Rumbito Colirrufo/Rufous-shafted Woodstar/Chaetocercus jourdanii

Foto: Enrique Ascanio

Nombre en español: Rumbito Colirrufo

Nombre en inglés: Rufous-shafted Woodstar

Nombre científico: Chaetocercus jourdanii

Familia: Trochilidae

Canto: Jhonathan Miranda
Foto: Enrique Ascanio

El tucusito garganta rosa colibrí de Jourdan​ (Chaetocercus jourdanii) es una especie de ave en la familia Trochilidae.

Distribución y hábitat

A esta especie de colibrí, se la encuentra en Colombia, Trinidad y Tobago, y Venezuela. Sus hábitats naturales son los bosques montanos húmedos subtropicales o tropicales y los bosques muy degradados.

Foto: Alberto Peña

Rufous-shafted woodstar

The rufous-shafted woodstar (Chaetocercus jourdanii) is a species of hummingbird in the family Trochilidae. It is found in Venezuela, Trinidad and Tobago and far northeastern Colombia. Its natural habitats are subtropical or tropical moist montane forest and heavily degraded former forest.

Foto: Trevor Ellery

These tiny hummingbirds are usually seen on an open perch or hovering like a bee at flowering trees. Males boast a deep reddish-pink gorget and wide white chest band. Females have dark ear patches and are buffy below. Both males and females have a white flank stripe. Rufous-shafted Woodstars inhabit humid and wet forests and their borders, old second growth, and gardens. They forage at all levels both inside and on the edge of forests. Sometimes they steal nectar from flowers defended by larger hummingbirds.

Foto: Enrique Ascanio


6–8 cm (including moderately long tail). Male has straight black bill; upperparts bottle green; throat violet, breast white, rest of underparts green, white patch on flanks behind wing; tail deeply forked, black with orange shafts.
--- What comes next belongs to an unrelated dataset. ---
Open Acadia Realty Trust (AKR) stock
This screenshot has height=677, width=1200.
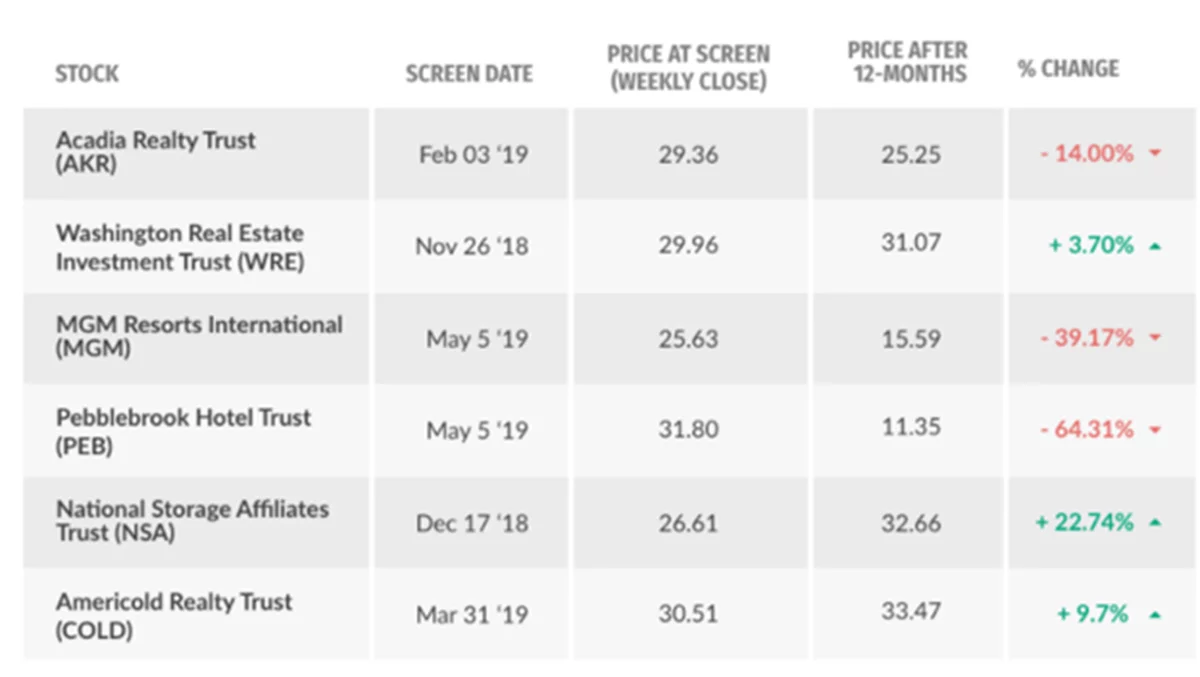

Eclipse male has throat cinnamon. Female is bronzy-green above; underparts rufous; tail two-lobed, cinnamon with dark subterminal bar, central rectrices green. Juvenile resembles adult female. Male of race rosae has throat rosy crimson; andinus is similar to previous, but throat more rosy, less purple. Male closely recalls C. heliodor, but has rounded (rather than flared) sides to gorget, upperparts appear paler (less blue-) green and has longer tail with rufous shafts and base (1). Female can be distinguished from same sex of C. heliodor and Calliphlox amethystina by bicoloured (dark and rufous) tail.